• Passage to read:
========

Sunday morning I woke up barely able to move. My back was locked up. Again. Geoff took the kids to church and then called me afterward to let me know they were headed to the church picnic.
A couple of hours later, my phone started ringing as I was recouping in an Epsom salt bath. My husband had dislocated his elbow playing a pick-up game of volleyball. Turns out he had gone for a dig with his arms extended, when a teammate backed up on his arm, hyper-extending & dislocating it. His team made the side out (yay), but Geoff was lying on the grass unable to get up.
His yells of anguish quickly got the attention of everyone around. It was one of those moments where I wish I had been there to support my man, but was a tiny bit thankful I wasn’t because I know it was awful. (It was hard enough seeing him lying in the hospital bed, still in pain, despite serious medication. It was even worse watching him elevate off the hospital bed in excruciating pain, under sedation, as the doctors reset his elbow. Sniff.)
Yesterday Sara sweetly asked Geoff why he told our kids he was “fine” when his arm was twisted and hanging limp by his side. We both laughed so hard we cried. Poor girl was even more confused by our response. (Grin.)
We reassured Sara her dad hadn’t lied. Of course he wasn’t fine in that moment, but everything was going to be fine in the end.
I have to believe God is the same way with us. He sees us in our moments of pain, whether physical, emotional, or spiritual, and assures us we are going to be ‘fine.’
Unfortunately, it’s difficult to believe God when the situation before us is screaming the exact opposite.
I won’t lie. The past few days have been challenging for all of us. It would be easy to focus on the negatives of this situation.
The physical pain Geoff experienced. The positive? His pain meds are working.
Geoff can’t use his left arm. The positive? He’s right handed.
This is the last week of his sabbatical. The positive? It could have happened at the beginning.

========

• Complete the following:
A - Repeat the stretch of the post about Geoff's elbow from "I have to believe" through "meds are working.".
B - In the post about Geoff's dislocated elbow, what game was he playing when he was hurt?
C - Resume the post about Geoff's dislocated elbow from its last sentence.
The entries that come next are material separate from the post.

(Collected data entries)
========

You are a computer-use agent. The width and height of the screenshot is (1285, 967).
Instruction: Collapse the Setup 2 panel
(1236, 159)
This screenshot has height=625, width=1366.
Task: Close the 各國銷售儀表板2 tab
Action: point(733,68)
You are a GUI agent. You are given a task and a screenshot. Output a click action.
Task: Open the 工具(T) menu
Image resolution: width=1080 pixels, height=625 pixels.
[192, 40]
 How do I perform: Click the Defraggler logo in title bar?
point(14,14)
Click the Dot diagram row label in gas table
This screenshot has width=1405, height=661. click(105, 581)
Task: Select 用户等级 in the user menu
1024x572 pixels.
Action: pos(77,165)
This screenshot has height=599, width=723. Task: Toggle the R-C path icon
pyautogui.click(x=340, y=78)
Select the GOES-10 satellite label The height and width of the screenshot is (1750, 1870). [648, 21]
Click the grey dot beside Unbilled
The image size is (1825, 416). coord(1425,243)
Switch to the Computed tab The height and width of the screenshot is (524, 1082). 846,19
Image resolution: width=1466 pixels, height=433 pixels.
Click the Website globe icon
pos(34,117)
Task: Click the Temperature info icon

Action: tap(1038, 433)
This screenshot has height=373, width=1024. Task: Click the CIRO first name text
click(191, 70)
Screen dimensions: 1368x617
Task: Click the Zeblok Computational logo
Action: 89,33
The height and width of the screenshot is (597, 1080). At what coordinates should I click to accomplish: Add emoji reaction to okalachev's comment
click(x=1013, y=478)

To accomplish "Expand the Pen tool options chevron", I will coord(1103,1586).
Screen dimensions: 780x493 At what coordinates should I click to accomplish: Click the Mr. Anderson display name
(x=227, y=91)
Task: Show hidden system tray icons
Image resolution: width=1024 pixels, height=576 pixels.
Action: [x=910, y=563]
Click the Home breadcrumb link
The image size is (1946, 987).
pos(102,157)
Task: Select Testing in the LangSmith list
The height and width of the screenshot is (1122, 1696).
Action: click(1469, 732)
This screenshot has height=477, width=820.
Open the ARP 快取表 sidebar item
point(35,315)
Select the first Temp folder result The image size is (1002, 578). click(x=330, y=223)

========

• Answers to the tasks:
A -
I have to believe God is the same way with us. He sees us in our moments of pain, whether physical, emotional, or spiritual, and assures us we are going to be ‘fine.’
Unfortunately, it’s difficult to believe God when the situation before us is screaming the exact opposite.
I won’t lie. The past few days have been challenging for all of us. It would be easy to focus on the negatives of this situation.
The physical pain Geoff experienced. The positive? His pain meds are working.

B - A pick-up game of volleyball.

C -
We were hoping to enjoy doing some fun things with Sara while our older two are off at summer camp. The positive? We’re getting creative and finding things Geoff is still able to do with us. And we are having a fun and laughing. A lot.
Geoff is unable to do a lot of things without help. The positive? This time I get to nurture him and be the care provider.
The ER has traumatic memories for both of us after I miscarried our twins just two years ago. The positive? Our kids prayed us through; and, as a family we are stronger for having gone through the experience together.
Tomorrow we meet with an orthopedic doctor to determine how badly Geoff’s tendons and ligaments were damaged. It’s still really swollen and surgery may be on the horizon. At the very least, we are looking at months of physical therapy and recovery.
Not what we had planned. But God’s got us covered. He will get us through this, and we will be stronger for it.
I’m so thankful for our church family who quickly jumped into action to pray for Geoff, transport him to the ER, look after our kids, and bring Geoff’s car back home. I’m also thankful for the amazing team at the hospital who took such great care of my husband. The doctor on-call actually called both of us yesterday. He wanted to let us know he’s been thinking of Geoff and wanted to make sure he was able to get an appointment with the specialist. (Don’t you just love people like that?!?)
So, friends, where does life find you today?
Does your arm (life) look like it’s anything but fine?
It’s OK to let out a scream of anguish. In fact, let it all out.
We know this life will bring us troubles. And it’s important to allow ourselves to feel and express the pain. We don’t have to pretend to be ‘Super-Christians’ who are immune to pain. (‘Cause, reality check, we aren’t.)
Life hurts. A lot.
So, go ahead, acknowledge and feel the pain.
But please don’t stay stuck there.
Verbalize the negatives and then seek out those positives.
I promise there are hidden blessings waiting to be found.
Press into the pain, press into God, and then allow Him to bring you through the pain.
It may take time. You may need to get support from others. But you will get through this.
You will be stronger on the other side of this pain. And, in the end, you will be ‘fine.’ (Even better than ‘fine.’)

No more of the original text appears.